Credits: Katie Orlinsky/Caritas

Caritas está pidiendo ayuda de emergencia por valor de 8,8 millones de USD (6,5 millones de euros) para ayudar a los damnificados por el terremoto que sacudió Chile, el pasado 27 de febrero.

Los fondos recaudados ayudarán al suministro de alimentos, artículos para la higiene y material para refugio, con el fin de cubrir las necesidades básicas. La llamada de emergencia se centrará también en la capacitación, ayudando a pescadores y agricultores a volver a su trabajo. También consolidará la capacidad de las organizaciones Caritas, en los diferentes niveles, para reforzar su capacidad de respuesta al terremoto.

Caritas facilitará también apoyo psicológico y espiritual a las personas que quedaron traumatizadas por el temblor: “No se puede distribuir sólo cajas de comida. También estamos escuchando a las personas que necesitan hablar de todo lo que han pasado, y que todavía están viviendo con las réplicas”, dice S. E. Mons. Manuel Camilo Vial, Obispo de Temuco y Presidente de Cáritas Chile.

El programa de emergencia durará nueve meses. Se concentrará en ayudar a 542.000 damnificados del centro y sur de Chile, incluyendo los alrededores de Santiago y Concepción, que es uno de los lugares más afectados.

El seísmo, de 8,8 grados de magnitud en la escala Richter, fue uno de los más violentos que se hayan registrado nunca. Centenares de personas resultaron muertas, las carreteras sufrieron graves daños, así como hospitales y colegios, y el sucesivo tsunami tuvo reperscusiones en docenas de países de los alrededores.
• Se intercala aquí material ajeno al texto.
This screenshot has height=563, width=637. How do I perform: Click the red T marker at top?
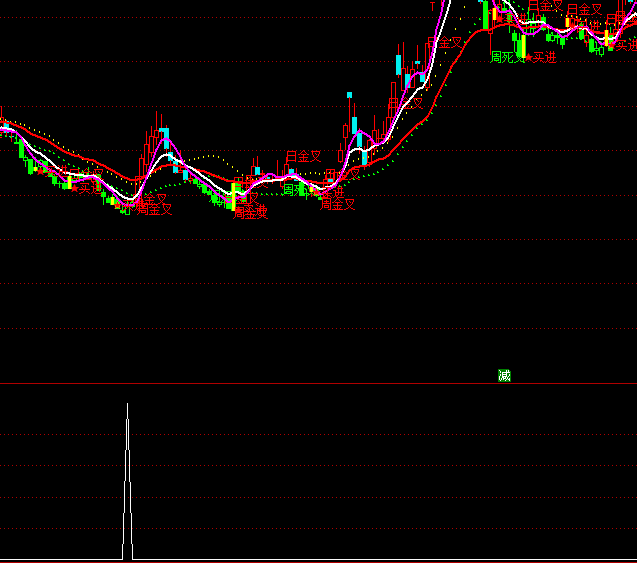(x=433, y=6)
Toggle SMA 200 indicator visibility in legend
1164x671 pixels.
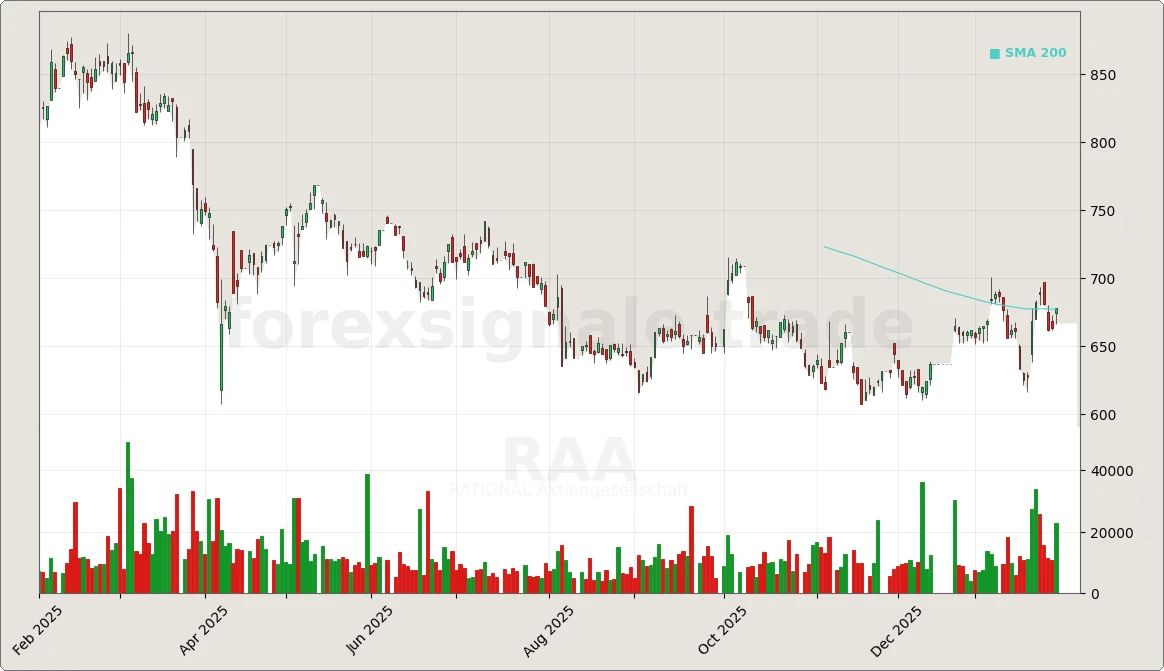tap(1027, 53)
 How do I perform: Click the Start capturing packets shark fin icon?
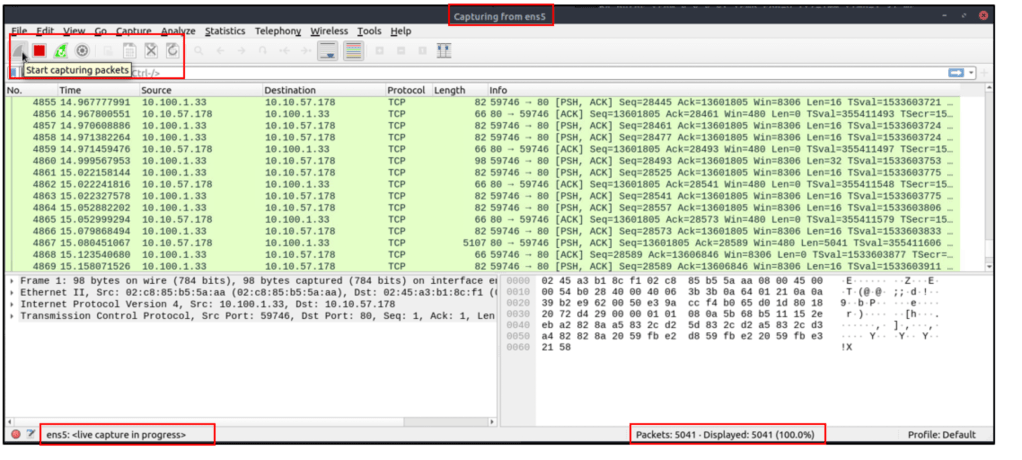(20, 50)
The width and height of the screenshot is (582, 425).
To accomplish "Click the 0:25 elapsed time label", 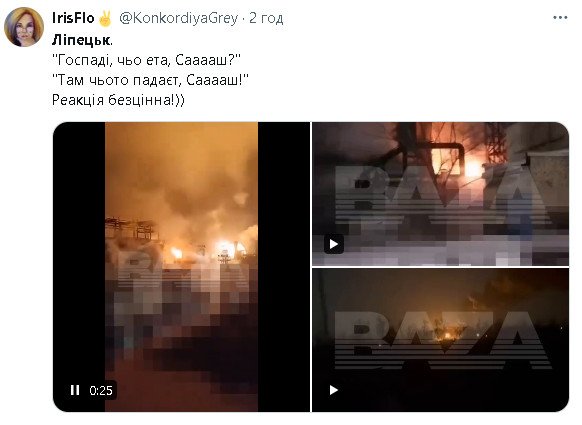I will pos(101,390).

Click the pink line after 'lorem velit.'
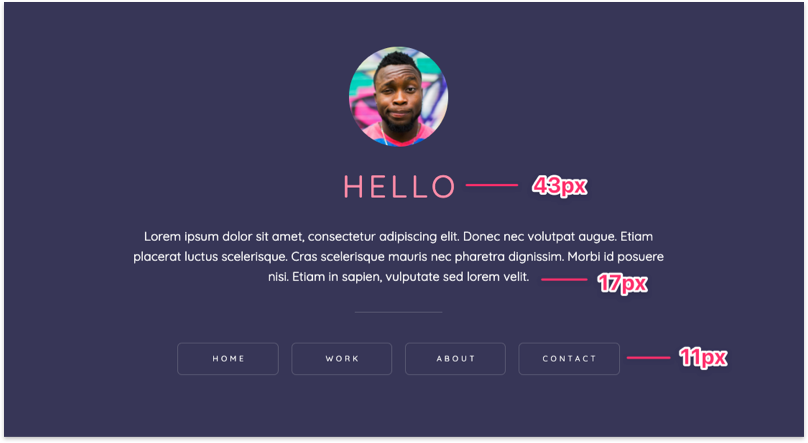pos(564,280)
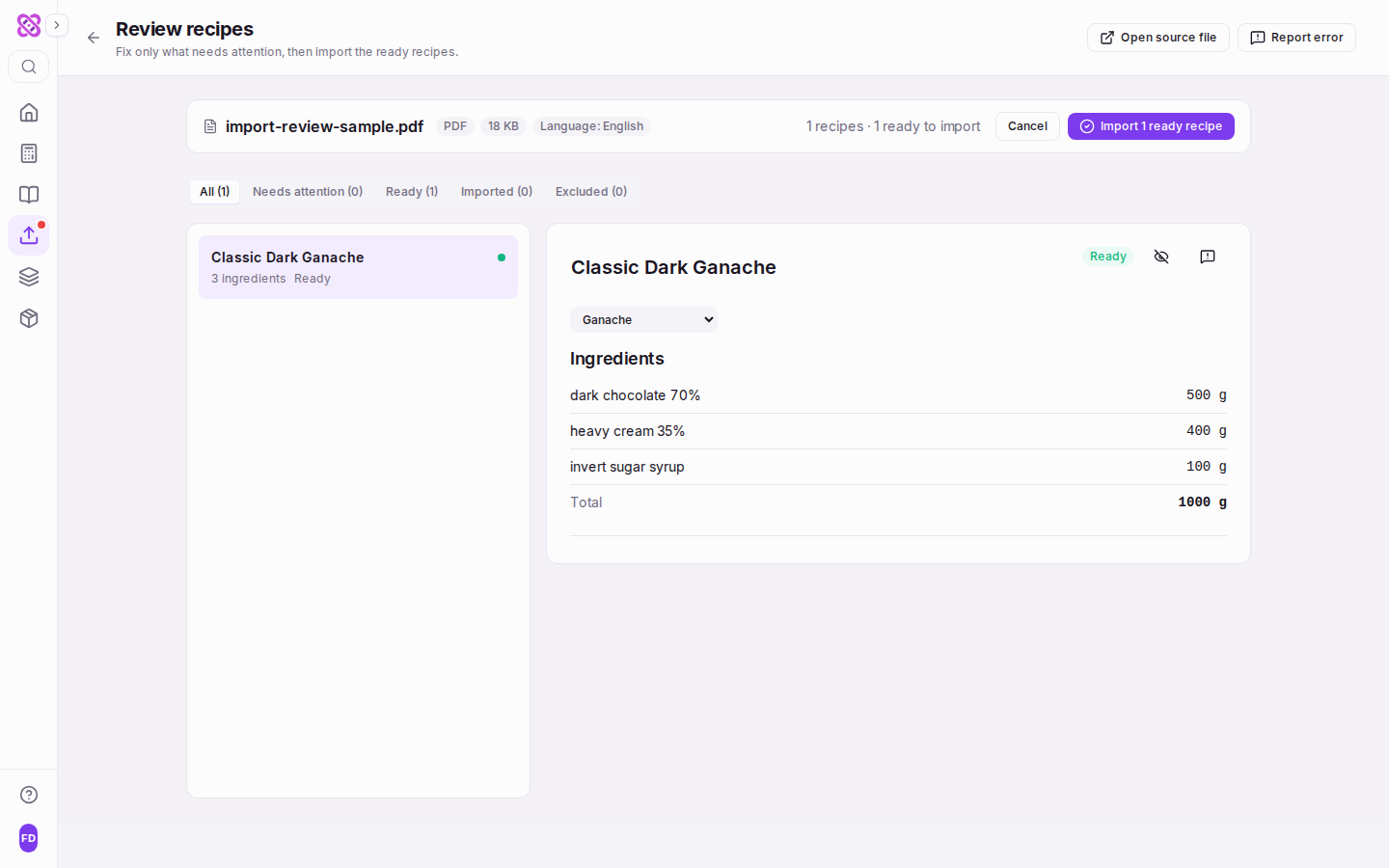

La oficina de la Caritas diocesana de Concepción quedó destruida. La oficina nacional de Caritas Chile sufrio algunos daños pero sigue funcionando.

Sin embargo, el terremoto de Chile fue menos devastador que el de Haití, que tuvo lugar seis semanas antes. Los edificios de Chile son más resistentes, porque fueron construidos con estrictos criterios antisísmicos, tras el terremoto de 1960. Por otra parte, el epicentro del seísmo de Chile estaba en el mar, era profundo y afectó a áreas menos pobladas, mientras el de Haití estaba muy cerca de Puerto Príncipe, una ciudad de dos millones de habitantes.

Caritas Chile empezó a distribuir ayuda junto con la iglesia local, inmediatamente después del temblor. La organización ya tiene experiencia en operaciones de emergencia, incluyendo terremotos, erupciones volcánicas e inundaciones.